» ACTION ITEM
Take the listing and give it again exactly, from its first line to its last line.

» MATERIAL FOR THE TASK
····················
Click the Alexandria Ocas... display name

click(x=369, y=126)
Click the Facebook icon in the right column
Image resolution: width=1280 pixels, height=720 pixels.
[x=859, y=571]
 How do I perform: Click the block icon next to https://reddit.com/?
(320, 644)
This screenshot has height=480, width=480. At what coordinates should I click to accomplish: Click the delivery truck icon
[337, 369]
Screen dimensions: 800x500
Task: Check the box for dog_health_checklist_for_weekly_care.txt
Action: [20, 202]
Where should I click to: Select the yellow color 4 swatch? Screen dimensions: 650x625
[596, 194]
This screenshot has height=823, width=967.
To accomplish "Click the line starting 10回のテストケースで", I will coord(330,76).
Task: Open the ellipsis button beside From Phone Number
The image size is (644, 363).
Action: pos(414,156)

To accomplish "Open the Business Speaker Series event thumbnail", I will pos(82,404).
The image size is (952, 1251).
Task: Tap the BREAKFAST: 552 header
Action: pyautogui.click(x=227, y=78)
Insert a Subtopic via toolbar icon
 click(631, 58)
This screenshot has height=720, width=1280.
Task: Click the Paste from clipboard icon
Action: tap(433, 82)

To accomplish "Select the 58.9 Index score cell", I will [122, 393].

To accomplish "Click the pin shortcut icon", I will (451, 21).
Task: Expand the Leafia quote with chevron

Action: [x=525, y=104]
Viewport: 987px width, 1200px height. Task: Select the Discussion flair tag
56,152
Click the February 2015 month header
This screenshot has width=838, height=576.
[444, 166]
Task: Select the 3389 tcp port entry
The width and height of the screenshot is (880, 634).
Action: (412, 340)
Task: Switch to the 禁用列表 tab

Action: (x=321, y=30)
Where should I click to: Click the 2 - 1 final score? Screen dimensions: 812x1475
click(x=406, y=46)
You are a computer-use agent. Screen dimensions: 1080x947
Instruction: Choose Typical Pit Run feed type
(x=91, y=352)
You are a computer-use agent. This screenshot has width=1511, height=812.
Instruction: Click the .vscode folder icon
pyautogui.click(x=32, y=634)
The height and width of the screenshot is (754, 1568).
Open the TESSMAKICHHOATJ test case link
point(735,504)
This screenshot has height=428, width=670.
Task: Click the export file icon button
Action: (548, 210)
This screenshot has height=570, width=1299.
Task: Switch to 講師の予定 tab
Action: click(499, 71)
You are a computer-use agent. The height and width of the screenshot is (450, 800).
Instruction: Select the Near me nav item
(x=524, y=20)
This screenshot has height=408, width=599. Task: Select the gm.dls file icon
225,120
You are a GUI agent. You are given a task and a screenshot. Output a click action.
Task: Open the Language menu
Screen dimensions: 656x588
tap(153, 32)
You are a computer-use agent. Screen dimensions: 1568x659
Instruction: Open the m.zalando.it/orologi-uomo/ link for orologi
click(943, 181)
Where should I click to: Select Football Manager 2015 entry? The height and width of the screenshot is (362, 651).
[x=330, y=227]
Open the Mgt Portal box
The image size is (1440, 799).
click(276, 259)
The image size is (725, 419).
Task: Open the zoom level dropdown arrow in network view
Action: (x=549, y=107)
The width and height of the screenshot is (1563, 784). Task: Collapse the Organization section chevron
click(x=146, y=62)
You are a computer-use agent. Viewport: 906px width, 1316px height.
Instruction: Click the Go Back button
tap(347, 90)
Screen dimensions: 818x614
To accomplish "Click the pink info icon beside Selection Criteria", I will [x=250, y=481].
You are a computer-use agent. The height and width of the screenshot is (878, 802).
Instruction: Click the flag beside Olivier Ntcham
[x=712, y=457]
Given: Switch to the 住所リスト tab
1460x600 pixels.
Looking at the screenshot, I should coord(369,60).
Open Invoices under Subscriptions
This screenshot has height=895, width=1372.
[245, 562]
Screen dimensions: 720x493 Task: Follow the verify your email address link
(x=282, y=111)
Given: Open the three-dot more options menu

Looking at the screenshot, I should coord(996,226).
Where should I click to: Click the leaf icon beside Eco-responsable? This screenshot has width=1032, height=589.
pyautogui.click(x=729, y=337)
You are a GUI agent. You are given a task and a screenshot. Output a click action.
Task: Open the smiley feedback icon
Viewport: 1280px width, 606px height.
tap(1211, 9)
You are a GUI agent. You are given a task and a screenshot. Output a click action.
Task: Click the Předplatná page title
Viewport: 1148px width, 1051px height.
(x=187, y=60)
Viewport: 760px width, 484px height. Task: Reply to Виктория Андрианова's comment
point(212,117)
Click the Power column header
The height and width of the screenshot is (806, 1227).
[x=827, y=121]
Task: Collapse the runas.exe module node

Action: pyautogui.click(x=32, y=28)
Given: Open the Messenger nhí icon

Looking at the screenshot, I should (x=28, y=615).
····················
» SOLUTION FOR THIS PROBLEM
Click the Alexandria Ocas... display name

click(x=369, y=126)
Click the Facebook icon in the right column
Image resolution: width=1280 pixels, height=720 pixels.
[x=859, y=571]
 How do I perform: Click the block icon next to https://reddit.com/?
(320, 644)
This screenshot has height=480, width=480. At what coordinates should I click to accomplish: Click the delivery truck icon
[337, 369]
Screen dimensions: 800x500
Task: Check the box for dog_health_checklist_for_weekly_care.txt
Action: [20, 202]
Where should I click to: Select the yellow color 4 swatch? Screen dimensions: 650x625
[596, 194]
This screenshot has height=823, width=967.
To accomplish "Click the line starting 10回のテストケースで", I will coord(330,76).
Task: Open the ellipsis button beside From Phone Number
The image size is (644, 363).
Action: pos(414,156)

To accomplish "Open the Business Speaker Series event thumbnail", I will pos(82,404).
The image size is (952, 1251).
Task: Tap the BREAKFAST: 552 header
Action: pyautogui.click(x=227, y=78)
Insert a Subtopic via toolbar icon
 click(631, 58)
This screenshot has height=720, width=1280.
Task: Click the Paste from clipboard icon
Action: tap(433, 82)

To accomplish "Select the 58.9 Index score cell", I will [122, 393].

To accomplish "Click the pin shortcut icon", I will (451, 21).
Task: Expand the Leafia quote with chevron

Action: [x=525, y=104]
Viewport: 987px width, 1200px height. Task: Select the Discussion flair tag
56,152
Click the February 2015 month header
This screenshot has width=838, height=576.
[444, 166]
Task: Select the 3389 tcp port entry
The width and height of the screenshot is (880, 634).
Action: (412, 340)
Task: Switch to the 禁用列表 tab

Action: (x=321, y=30)
Where should I click to: Click the 2 - 1 final score? Screen dimensions: 812x1475
click(x=406, y=46)
You are a computer-use agent. Screen dimensions: 1080x947
Instruction: Choose Typical Pit Run feed type
(x=91, y=352)
You are a computer-use agent. This screenshot has width=1511, height=812.
Instruction: Click the .vscode folder icon
pyautogui.click(x=32, y=634)
The height and width of the screenshot is (754, 1568).
Open the TESSMAKICHHOATJ test case link
point(735,504)
This screenshot has height=428, width=670.
Task: Click the export file icon button
Action: (548, 210)
This screenshot has height=570, width=1299.
Task: Switch to 講師の予定 tab
Action: click(499, 71)
You are a computer-use agent. The height and width of the screenshot is (450, 800).
Instruction: Select the Near me nav item
(x=524, y=20)
This screenshot has height=408, width=599. Task: Select the gm.dls file icon
225,120
You are a GUI agent. You are given a task and a screenshot. Output a click action.
Task: Open the Language menu
Screen dimensions: 656x588
tap(153, 32)
You are a computer-use agent. Screen dimensions: 1568x659
Instruction: Open the m.zalando.it/orologi-uomo/ link for orologi
click(943, 181)
Where should I click to: Select Football Manager 2015 entry? The height and width of the screenshot is (362, 651).
[x=330, y=227]
Open the Mgt Portal box
The image size is (1440, 799).
click(276, 259)
The image size is (725, 419).
Task: Open the zoom level dropdown arrow in network view
Action: (x=549, y=107)
The width and height of the screenshot is (1563, 784). Task: Collapse the Organization section chevron
click(x=146, y=62)
You are a computer-use agent. Viewport: 906px width, 1316px height.
Instruction: Click the Go Back button
tap(347, 90)
Screen dimensions: 818x614
To accomplish "Click the pink info icon beside Selection Criteria", I will [x=250, y=481].
You are a computer-use agent. The height and width of the screenshot is (878, 802).
Instruction: Click the flag beside Olivier Ntcham
[x=712, y=457]
Given: Switch to the 住所リスト tab
1460x600 pixels.
Looking at the screenshot, I should coord(369,60).
Open Invoices under Subscriptions
This screenshot has height=895, width=1372.
[245, 562]
Screen dimensions: 720x493 Task: Follow the verify your email address link
(x=282, y=111)
Given: Open the three-dot more options menu

Looking at the screenshot, I should coord(996,226).
Where should I click to: Click the leaf icon beside Eco-responsable? This screenshot has width=1032, height=589.
pyautogui.click(x=729, y=337)
You are a GUI agent. You are given a task and a screenshot. Output a click action.
Task: Open the smiley feedback icon
Viewport: 1280px width, 606px height.
tap(1211, 9)
You are a GUI agent. You are given a task and a screenshot. Output a click action.
Task: Click the Předplatná page title
Viewport: 1148px width, 1051px height.
(x=187, y=60)
Viewport: 760px width, 484px height. Task: Reply to Виктория Андрианова's comment
point(212,117)
Click the Power column header
The height and width of the screenshot is (806, 1227).
[x=827, y=121]
Task: Collapse the runas.exe module node

Action: pyautogui.click(x=32, y=28)
Given: Open the Messenger nhí icon

Looking at the screenshot, I should (x=28, y=615).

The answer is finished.